The haggadah teaches not only that “you are what you eat,” but also that “you
are what you tell.”
Before returning to live in Jerusalem this summer, my family and I spent the
past half decade of seders saying “Next Year in Jerusalem” in the gracious home
of Rabbi Arthur
and Kathy Green. The Greens’ recipe for telling the Passover story mixes
traditional Jewish study with an enlightened view of what it means to “expand”

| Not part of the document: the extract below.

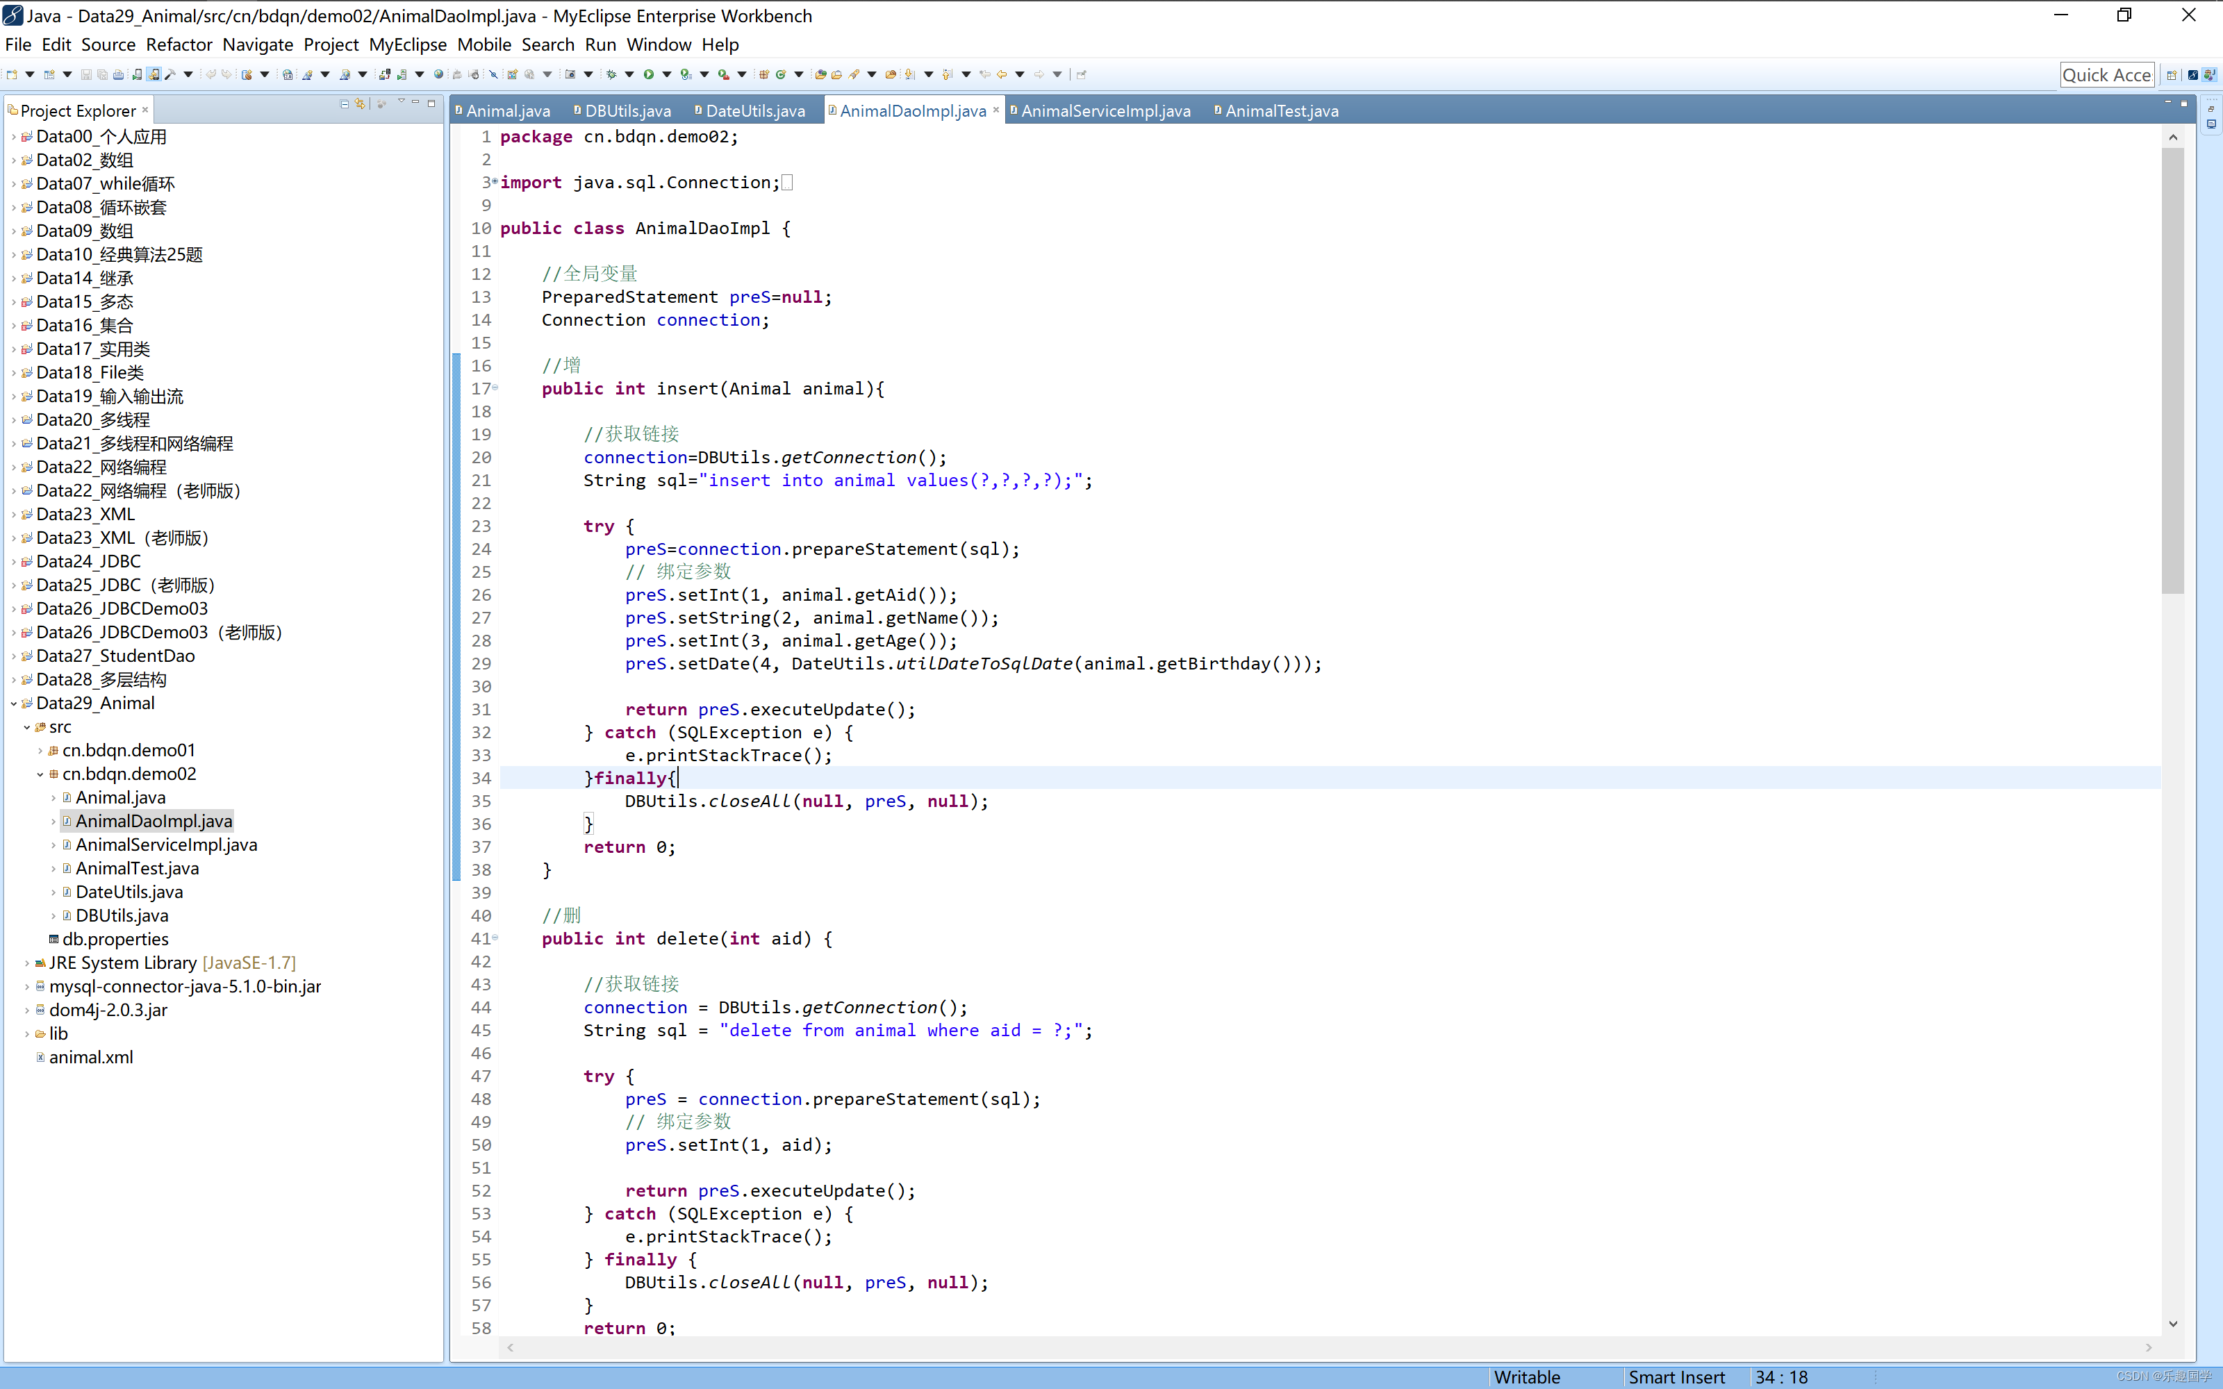Open AnimalServiceImpl.java in Project Explorer

[166, 844]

upon the obligation to tell the tale as if we had all “personally gone out of
Egypt.” One of the two seder nights—not necessarily in chronological
order—focuses on a dynamic array of traditional commentaries, songs,
interpretations, and reflections based on the structure provided by the
haggadah. The other of the two seder nights is also based on the traditional
structure of the haggadah, yet the personal stories and questions of the people
in the room are placed at the center of the seder table as well.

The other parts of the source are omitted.